La liste des journaux électroniques censurés s’allonge. Après TSA, Interlignes, Maghreb Emergent et Radio M qui ne sont accessibles que via l’application VPN depuis des mois, d’autres titres font, depuis aujourd’hui, l’objet du blocage.

Il s’agit du nouveau journal Twala, Tariq News et Casbah Tribune du journaliste emprisonné, Khaled Drareni. En effet, le journal en ligne twala.info affirme être « censuré en Algérie depuis mercredi 2 décembre en matinée ». «

Plusieurs lecteurs nous ont indiqué qu’ils ne peuvent plus accéder au site de Twala à partir des trois réseaux mobiles et de l’ADSL. L’équipe de Twala confirme ce blocage dont nous ignorons le prétexte. Le journal n’en a jamais été́ informé », indique Twala dans un communiqué.

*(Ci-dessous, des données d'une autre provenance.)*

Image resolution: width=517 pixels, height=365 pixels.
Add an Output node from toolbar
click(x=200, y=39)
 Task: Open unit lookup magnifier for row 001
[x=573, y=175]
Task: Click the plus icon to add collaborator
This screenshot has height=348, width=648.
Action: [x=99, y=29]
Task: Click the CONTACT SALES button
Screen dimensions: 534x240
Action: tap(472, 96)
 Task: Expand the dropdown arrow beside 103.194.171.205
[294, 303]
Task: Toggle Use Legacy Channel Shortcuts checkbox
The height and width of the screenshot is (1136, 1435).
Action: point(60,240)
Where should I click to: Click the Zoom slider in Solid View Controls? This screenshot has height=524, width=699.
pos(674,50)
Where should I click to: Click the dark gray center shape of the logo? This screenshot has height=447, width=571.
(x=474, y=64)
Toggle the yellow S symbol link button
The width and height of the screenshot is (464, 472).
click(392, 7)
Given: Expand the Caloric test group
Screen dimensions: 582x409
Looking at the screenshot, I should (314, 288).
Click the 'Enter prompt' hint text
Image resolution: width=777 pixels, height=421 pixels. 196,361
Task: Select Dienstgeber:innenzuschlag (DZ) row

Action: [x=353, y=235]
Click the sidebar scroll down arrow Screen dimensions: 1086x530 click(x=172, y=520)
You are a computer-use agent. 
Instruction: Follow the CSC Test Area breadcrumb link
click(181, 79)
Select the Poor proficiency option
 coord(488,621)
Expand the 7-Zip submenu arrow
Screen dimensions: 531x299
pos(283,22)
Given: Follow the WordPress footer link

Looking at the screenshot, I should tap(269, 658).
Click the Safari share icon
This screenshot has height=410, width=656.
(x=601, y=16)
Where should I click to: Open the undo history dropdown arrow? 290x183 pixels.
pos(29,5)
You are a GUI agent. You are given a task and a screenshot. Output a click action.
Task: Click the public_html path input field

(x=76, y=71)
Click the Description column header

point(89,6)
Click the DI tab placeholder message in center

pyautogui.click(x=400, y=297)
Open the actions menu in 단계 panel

Le journal dénonce, selon le communiqué, « vigoureusement cette censure arbitraire qui a touché d’autres médias algériens ces dernières années ». « C’est une atteinte à la liberté́ de la presse et à la liberté́ d’informer en Algérie », condamne l’équipe du site qui rappelle que « depuis son lancement le 15 octobre 2020, Twala a publié de nombreux reportages, des enquêtes, des podcasts, des analyses et des entretiens ».

« Nos contenus ont été́ largement appréciés par nos lecteurs. Les nombreux retours reçus de la part de notre lectorat et de nos pairs nous confortent dans l’idée que nous sommes en train d’accomplir la mission que nous nous sommes donnée : celle de produire un journalisme de qualité́ et indépendant », ajoute-t-on, rappelons que « le site reste accessible grâce à la technologie VPN ».

« Malgré́ cette censure, l’équipe Twala poursuivra son travail et continuera à améliorer son offre éditoriale afin de proposer un contenu de qualité́ à ses lecteurs », souligne le journal. Comme Twala, le site de Casbah Tribune affirme aussi « être censuré ». Le site n’est accessible qu’avec l’application VPN. Qui a décidé de censurer cette masse de journaux électroniques ? Pourquoi ?
La réponse ne viendra, sans doute, jamais des autorités qui risquent de démentir, à nouveau, cette censure, comme l’avait fait auparavant le ministre de la Communication Ammar Belhimer pour justifier les blocages de TSA, Interlignes et Maghreb Emergent.